Sex education professor

Stephanie Mitelman Bercovitch (born February 25, 1976) is a Canadian sex education and family life education professor, public speaker, entrepreneur, sex educator, and author specializing in special education, particularly for youth with autism spectrum disorders. She is the owner and creator of Senseez Pillows, a company making vibrating pillows for people with sensory needs, and Sex Ed Mart, a sex education publishing and distribution company specializing in sex education for youth with special needs. Bercovitch also runs a private sex education practice for youth on the autism spectrum, their parents, and couples who are neurologically diverse.

Bercovitch is currently the only sex educator in Montreal certified by the American Association of Sexuality Educators, Counselors and Therapists.

Previously, she was a part-time professor of human sexuality at McGill University in the Department of Educational Counselling and Psychology, and is currently a part of the Part Time Faculty at Concordia University in the Department of Applied Human Sciences.

== Education career ==
Mitelman taught a graduate course at McGill University in the department of Educational Counselling and Psychology for 17 years.

Currently, Mitelman is a part of the Part Time Faculty at Concordia University, where she has been teaching in the Applied Human Sciences department for 18 years.

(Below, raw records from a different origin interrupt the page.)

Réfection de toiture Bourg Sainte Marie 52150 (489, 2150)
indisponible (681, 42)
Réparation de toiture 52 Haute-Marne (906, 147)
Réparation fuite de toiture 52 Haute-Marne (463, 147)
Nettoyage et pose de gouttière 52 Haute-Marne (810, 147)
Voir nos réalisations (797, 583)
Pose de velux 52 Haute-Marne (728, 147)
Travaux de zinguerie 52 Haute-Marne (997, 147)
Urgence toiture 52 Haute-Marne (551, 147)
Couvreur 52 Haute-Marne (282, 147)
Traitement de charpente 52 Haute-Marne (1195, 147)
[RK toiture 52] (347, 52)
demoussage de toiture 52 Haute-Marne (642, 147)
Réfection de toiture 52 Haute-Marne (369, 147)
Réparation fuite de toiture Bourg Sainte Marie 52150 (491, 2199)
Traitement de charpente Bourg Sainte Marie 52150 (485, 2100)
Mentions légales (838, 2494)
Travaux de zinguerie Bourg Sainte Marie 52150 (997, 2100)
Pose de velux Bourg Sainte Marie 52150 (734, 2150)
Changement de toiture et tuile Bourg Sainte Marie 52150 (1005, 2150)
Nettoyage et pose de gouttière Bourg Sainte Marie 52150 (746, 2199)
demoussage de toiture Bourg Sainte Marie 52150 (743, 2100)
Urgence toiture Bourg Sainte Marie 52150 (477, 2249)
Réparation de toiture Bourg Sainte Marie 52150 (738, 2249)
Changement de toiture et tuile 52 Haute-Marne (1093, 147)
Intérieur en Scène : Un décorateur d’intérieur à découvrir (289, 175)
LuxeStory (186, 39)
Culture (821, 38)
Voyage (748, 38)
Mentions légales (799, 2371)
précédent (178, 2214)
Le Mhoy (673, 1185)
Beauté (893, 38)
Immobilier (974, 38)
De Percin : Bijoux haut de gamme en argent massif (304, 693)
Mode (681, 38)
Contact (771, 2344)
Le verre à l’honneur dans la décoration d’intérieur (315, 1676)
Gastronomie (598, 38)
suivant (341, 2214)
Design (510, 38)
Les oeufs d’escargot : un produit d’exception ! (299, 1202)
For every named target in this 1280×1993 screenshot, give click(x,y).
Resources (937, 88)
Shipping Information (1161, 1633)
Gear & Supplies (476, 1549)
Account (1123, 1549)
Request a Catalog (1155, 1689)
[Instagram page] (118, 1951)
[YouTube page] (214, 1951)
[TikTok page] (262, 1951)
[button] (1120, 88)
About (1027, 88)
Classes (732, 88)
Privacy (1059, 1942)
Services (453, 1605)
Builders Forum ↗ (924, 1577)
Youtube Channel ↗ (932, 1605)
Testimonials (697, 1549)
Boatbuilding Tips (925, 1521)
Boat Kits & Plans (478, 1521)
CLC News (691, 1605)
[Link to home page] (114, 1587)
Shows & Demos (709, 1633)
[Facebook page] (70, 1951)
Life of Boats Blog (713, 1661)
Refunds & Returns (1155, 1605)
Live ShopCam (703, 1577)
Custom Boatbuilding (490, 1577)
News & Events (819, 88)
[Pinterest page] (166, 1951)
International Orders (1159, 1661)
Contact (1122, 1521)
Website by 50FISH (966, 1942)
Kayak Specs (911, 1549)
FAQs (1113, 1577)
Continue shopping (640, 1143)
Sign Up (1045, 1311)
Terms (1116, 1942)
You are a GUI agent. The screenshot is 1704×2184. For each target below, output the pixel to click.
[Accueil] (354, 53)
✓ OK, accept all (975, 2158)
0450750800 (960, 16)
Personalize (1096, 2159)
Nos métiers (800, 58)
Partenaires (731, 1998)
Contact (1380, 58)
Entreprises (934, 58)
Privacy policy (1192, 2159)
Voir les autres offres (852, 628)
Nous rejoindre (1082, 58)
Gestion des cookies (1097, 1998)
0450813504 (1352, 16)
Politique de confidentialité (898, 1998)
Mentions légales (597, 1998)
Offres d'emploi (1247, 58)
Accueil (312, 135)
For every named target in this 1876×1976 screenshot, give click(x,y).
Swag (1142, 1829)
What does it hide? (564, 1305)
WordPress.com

Mitelman was nominated for a Teaching Award in Excellence, as well as the 2013 First Tracks Award for Innovation in Sexology for her work in making sex ed accessible for people on the autism spectrum.

== Sex education ==
Bercovitch founded Sexpressions in 2000, which became Sex Ed Mart in 2017. The company provides sex education for students, and training for teachers and nurses across Canada. She also sells tools and activities to teach about sexual health, including her own publications, through the online Sex Ed Mart marketplace. Through Sexpressions, she wrote and published a full line of teaching tools, including a sexual health trivia game and anatomy posters.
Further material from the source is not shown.